今回はなにやら小さなスライムのようで、なぜかほっとする自分がいる。
また規格外のようなモンスターを従魔にするかと思ったけど、あのぐらいの小さなスライムなら十分許容範囲だから良いな。
と言うか、普通はああいう物から始めるような気がするのだが‥‥‥流石にホーリアラクネが規格外すぎたのであろう。

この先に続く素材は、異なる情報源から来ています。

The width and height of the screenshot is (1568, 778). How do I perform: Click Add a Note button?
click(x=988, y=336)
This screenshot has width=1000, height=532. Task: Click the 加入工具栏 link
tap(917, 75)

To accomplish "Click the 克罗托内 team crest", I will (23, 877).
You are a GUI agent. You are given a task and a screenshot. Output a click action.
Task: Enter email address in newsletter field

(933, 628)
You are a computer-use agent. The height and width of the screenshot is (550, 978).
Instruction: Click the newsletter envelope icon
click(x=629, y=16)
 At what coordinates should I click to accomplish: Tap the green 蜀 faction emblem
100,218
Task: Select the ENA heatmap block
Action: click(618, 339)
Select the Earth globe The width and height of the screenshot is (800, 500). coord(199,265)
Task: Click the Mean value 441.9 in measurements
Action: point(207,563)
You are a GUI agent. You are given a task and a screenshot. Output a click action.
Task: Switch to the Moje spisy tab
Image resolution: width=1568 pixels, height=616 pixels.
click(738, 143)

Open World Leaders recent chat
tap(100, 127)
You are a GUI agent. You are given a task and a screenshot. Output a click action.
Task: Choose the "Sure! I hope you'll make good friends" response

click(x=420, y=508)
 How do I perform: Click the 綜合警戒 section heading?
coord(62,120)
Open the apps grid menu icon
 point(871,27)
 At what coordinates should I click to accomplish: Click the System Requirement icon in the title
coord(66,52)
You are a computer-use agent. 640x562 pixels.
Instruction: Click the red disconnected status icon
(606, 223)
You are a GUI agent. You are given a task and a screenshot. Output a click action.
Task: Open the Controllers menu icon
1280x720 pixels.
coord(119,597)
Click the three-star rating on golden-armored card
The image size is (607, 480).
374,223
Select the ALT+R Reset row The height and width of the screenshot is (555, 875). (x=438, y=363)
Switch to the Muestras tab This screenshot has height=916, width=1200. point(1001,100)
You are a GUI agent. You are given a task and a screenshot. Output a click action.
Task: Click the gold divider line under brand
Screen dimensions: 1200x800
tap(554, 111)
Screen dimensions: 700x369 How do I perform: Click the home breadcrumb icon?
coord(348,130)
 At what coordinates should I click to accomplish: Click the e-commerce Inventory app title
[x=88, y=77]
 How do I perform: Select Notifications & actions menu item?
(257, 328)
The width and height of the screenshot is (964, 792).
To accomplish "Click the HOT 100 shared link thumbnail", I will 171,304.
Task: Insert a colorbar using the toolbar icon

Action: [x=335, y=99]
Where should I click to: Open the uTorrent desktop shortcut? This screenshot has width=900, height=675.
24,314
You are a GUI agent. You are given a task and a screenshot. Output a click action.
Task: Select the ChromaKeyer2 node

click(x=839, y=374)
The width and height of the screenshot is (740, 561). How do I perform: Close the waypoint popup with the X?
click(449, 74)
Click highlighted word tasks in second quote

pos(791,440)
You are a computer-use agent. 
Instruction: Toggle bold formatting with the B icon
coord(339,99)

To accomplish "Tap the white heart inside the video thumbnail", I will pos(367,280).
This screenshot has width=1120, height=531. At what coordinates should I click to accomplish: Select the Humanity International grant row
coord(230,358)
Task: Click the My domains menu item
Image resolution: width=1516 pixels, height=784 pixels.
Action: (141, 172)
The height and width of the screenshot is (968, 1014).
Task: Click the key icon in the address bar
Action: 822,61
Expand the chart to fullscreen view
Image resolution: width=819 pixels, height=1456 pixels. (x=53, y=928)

まともな普通のが来てくれてよかったよ。スライムなら安心だ。
‥‥‥そう油断していたのがいけなかったのだろうか。
見た目が小さく、その時は泥で汚れていたがゆえに普通のスライムとわたしは判断していた。
なぜ、亜種や希少種であるスライムの可能性を考えなかったのだろうか。見た目が泥まみれで、体も小さくてその可能性を候補から外していたから。
なぜ、そもそも普通ではないモンスターを従魔にするような愛しの息子に進んでくるようなモンスターがいたのか。ホーリアラクネを従魔にするレベルの愛しの息子に自ら来ている時点で考えるべきだった。
なぜ、スライムの環境適応能力とその多様性を考慮していたかったのだろうか。スライムは環境によって適応した姿に進化するし、愛しの息子を包み込む環境はとんでもないものだったはずなのに‥‥‥
考えるだけでもいくつもの「なぜ」が出るのだが、後悔しても遅い。
いや、不利益にはならないのだが‥‥‥後に、そのスライムもわたしの心労を重ねる羽目になるとは、この時はまだ知る由もないのであった‥‥‥
リューの父であるディビット‥‥‥彼にお勧めの薬はあるだろうか?
このスライム「ピポ」だけど、なんとなく可愛い感じで考えていたらこうなった。
‥‥‥リューの周辺環境としては、幻獣種の従魔(美女)、異質な魔法、成長する実力、従魔との絆の深さ‥‥‥そんな環境に適応したスライムが進化するとどうなるだろうか?